RECORD EXTRACTS Block Start

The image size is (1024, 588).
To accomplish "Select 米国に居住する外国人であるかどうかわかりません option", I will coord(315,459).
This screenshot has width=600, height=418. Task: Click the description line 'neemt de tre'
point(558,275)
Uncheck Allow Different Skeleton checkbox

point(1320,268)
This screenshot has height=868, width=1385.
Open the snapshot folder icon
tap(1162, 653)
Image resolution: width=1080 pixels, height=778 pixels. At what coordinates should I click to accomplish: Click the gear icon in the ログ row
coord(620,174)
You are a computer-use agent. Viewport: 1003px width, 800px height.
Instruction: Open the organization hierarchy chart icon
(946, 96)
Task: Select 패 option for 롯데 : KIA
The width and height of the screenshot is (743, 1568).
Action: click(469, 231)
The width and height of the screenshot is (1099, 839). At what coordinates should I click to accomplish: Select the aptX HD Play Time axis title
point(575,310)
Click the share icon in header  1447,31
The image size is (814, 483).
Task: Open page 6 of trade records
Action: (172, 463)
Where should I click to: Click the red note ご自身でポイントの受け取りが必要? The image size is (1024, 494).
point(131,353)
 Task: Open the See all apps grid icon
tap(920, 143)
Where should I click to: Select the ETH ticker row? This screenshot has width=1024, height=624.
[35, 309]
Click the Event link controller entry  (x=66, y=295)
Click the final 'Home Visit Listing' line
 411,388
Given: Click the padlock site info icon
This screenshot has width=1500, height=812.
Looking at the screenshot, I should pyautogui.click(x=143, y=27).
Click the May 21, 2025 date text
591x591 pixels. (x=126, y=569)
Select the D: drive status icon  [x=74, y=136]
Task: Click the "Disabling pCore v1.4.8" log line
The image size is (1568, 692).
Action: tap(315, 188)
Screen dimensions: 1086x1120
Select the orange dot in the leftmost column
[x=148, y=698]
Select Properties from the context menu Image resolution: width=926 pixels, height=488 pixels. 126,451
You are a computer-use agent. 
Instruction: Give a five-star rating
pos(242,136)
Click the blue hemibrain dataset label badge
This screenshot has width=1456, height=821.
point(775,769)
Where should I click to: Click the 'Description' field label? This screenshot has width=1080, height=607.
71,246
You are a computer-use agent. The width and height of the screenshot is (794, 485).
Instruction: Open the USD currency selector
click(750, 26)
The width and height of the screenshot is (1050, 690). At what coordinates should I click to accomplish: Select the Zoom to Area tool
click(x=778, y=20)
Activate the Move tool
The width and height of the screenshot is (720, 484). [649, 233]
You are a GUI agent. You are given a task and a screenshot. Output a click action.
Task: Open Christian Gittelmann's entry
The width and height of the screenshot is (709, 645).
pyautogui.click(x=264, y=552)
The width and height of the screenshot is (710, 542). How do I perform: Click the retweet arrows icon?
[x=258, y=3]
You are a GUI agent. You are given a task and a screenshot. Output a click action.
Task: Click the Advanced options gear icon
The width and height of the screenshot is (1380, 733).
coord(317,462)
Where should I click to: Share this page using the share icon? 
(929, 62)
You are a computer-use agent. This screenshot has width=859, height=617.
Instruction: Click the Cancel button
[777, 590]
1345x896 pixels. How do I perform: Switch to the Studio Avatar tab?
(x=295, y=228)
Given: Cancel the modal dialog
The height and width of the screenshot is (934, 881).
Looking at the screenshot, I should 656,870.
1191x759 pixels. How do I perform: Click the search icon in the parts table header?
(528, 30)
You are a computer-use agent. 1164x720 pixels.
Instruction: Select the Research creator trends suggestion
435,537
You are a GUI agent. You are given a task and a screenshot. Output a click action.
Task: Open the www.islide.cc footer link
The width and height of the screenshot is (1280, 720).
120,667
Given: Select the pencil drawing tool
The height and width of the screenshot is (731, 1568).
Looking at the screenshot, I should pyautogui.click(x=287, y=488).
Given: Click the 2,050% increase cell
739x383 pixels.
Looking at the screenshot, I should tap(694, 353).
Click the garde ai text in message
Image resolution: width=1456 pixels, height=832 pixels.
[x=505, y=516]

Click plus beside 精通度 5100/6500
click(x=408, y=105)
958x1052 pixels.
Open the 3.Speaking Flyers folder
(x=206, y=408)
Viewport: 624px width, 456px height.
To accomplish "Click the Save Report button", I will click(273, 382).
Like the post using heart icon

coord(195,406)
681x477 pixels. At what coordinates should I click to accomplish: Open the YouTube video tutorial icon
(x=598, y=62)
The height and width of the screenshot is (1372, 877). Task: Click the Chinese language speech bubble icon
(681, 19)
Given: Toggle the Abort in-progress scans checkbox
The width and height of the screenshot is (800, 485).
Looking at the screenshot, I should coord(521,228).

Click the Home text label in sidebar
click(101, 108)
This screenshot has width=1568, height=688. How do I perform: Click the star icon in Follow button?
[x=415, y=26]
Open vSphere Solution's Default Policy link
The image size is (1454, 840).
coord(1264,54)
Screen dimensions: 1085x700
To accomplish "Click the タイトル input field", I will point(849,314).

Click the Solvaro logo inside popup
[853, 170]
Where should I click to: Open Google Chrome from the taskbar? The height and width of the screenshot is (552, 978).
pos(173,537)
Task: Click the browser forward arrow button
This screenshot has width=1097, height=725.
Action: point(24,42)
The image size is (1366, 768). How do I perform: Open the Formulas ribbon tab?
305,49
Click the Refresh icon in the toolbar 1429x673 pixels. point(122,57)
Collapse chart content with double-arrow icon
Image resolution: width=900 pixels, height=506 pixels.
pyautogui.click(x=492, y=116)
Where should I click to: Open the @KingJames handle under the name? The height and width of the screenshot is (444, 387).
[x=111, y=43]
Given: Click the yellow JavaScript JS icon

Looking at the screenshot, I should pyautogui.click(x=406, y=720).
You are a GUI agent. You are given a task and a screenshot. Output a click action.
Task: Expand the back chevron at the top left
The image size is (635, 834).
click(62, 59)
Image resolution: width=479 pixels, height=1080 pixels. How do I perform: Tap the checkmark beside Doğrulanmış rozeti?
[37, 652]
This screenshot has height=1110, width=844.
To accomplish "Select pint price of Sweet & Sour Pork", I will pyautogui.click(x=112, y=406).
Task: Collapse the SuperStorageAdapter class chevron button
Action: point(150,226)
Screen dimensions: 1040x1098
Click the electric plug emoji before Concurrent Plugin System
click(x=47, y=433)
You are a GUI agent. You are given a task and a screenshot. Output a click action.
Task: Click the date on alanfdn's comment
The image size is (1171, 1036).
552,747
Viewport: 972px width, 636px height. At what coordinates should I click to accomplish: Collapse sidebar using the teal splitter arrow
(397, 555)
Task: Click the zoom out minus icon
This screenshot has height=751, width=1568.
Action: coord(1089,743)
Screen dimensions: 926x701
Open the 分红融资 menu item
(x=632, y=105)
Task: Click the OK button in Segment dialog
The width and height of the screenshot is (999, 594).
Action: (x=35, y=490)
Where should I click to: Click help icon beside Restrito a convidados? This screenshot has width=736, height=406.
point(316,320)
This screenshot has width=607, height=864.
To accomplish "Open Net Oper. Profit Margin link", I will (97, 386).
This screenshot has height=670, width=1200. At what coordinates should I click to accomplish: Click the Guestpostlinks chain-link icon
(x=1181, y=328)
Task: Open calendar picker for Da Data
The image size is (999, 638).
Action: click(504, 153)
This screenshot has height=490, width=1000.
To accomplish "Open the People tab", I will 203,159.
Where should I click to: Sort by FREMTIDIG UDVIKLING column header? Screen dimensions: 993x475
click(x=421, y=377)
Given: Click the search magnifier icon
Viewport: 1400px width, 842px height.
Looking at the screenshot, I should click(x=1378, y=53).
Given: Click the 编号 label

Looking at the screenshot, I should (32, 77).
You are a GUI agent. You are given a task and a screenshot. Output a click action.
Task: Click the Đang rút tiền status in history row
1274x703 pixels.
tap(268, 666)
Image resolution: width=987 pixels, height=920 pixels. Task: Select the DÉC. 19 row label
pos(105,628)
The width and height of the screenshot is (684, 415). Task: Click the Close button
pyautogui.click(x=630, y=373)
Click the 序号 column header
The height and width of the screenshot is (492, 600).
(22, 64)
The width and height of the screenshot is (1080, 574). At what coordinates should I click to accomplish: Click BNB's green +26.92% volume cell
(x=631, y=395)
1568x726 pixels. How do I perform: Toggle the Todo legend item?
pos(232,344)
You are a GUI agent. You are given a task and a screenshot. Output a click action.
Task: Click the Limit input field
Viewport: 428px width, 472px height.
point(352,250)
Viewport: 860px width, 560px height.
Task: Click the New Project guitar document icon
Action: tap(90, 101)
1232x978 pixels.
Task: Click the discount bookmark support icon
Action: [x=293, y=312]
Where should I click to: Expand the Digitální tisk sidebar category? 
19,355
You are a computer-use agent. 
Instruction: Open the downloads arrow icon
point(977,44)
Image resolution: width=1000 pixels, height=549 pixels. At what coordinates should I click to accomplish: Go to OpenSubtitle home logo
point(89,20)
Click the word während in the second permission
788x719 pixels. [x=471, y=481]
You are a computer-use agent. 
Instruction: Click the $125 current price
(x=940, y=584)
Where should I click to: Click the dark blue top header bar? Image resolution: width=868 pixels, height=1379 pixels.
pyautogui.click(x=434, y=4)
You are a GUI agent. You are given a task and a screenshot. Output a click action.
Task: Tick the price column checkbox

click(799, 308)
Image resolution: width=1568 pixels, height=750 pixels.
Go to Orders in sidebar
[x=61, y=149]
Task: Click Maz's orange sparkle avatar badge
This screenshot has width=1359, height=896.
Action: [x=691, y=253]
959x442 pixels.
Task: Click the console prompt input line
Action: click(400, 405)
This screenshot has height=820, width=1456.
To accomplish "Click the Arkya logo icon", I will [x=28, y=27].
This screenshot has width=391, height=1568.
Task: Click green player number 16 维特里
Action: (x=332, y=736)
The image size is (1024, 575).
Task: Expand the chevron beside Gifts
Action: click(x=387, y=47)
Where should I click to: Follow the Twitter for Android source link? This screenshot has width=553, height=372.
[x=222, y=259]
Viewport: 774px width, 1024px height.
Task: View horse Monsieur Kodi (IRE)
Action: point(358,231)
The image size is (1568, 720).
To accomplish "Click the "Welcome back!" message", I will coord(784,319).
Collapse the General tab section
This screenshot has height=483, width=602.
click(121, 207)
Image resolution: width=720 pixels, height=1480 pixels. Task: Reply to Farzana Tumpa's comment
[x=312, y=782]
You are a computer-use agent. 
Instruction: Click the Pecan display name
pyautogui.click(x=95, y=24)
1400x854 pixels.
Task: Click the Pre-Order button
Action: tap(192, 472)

RECORD EXTRACTS Block End

### [WHAT NEEDS TO BE DONE]
Please give an exact copy of the entries above, from the line with "The width and height of the screenshot is (800, 485)." down to the line with "Task: Click the date on alanfdn's comment", inclusive, and nothing else.

### [ANSWER BELOW]
The width and height of the screenshot is (800, 485).
Looking at the screenshot, I should coord(521,228).

Click the Home text label in sidebar
click(101, 108)
This screenshot has width=1568, height=688. How do I perform: Click the star icon in Follow button?
[x=415, y=26]
Open vSphere Solution's Default Policy link
The image size is (1454, 840).
coord(1264,54)
Screen dimensions: 1085x700
To accomplish "Click the タイトル input field", I will point(849,314).

Click the Solvaro logo inside popup
[853, 170]
Where should I click to: Open Google Chrome from the taskbar? The height and width of the screenshot is (552, 978).
pos(173,537)
Task: Click the browser forward arrow button
This screenshot has width=1097, height=725.
Action: point(24,42)
The image size is (1366, 768). How do I perform: Open the Formulas ribbon tab?
305,49
Click the Refresh icon in the toolbar 1429x673 pixels. point(122,57)
Collapse chart content with double-arrow icon
Image resolution: width=900 pixels, height=506 pixels.
pyautogui.click(x=492, y=116)
Where should I click to: Open the @KingJames handle under the name? The height and width of the screenshot is (444, 387).
[x=111, y=43]
Given: Click the yellow JavaScript JS icon

Looking at the screenshot, I should pyautogui.click(x=406, y=720).
You are a GUI agent. You are given a task and a screenshot. Output a click action.
Task: Expand the back chevron at the top left
The image size is (635, 834).
click(62, 59)
Image resolution: width=479 pixels, height=1080 pixels. How do I perform: Tap the checkmark beside Doğrulanmış rozeti?
[37, 652]
This screenshot has height=1110, width=844.
To accomplish "Select pint price of Sweet & Sour Pork", I will pyautogui.click(x=112, y=406).
Task: Collapse the SuperStorageAdapter class chevron button
Action: point(150,226)
Screen dimensions: 1040x1098
Click the electric plug emoji before Concurrent Plugin System
click(x=47, y=433)
You are a GUI agent. You are given a task and a screenshot. Output a click action.
Task: Click the date on alanfdn's comment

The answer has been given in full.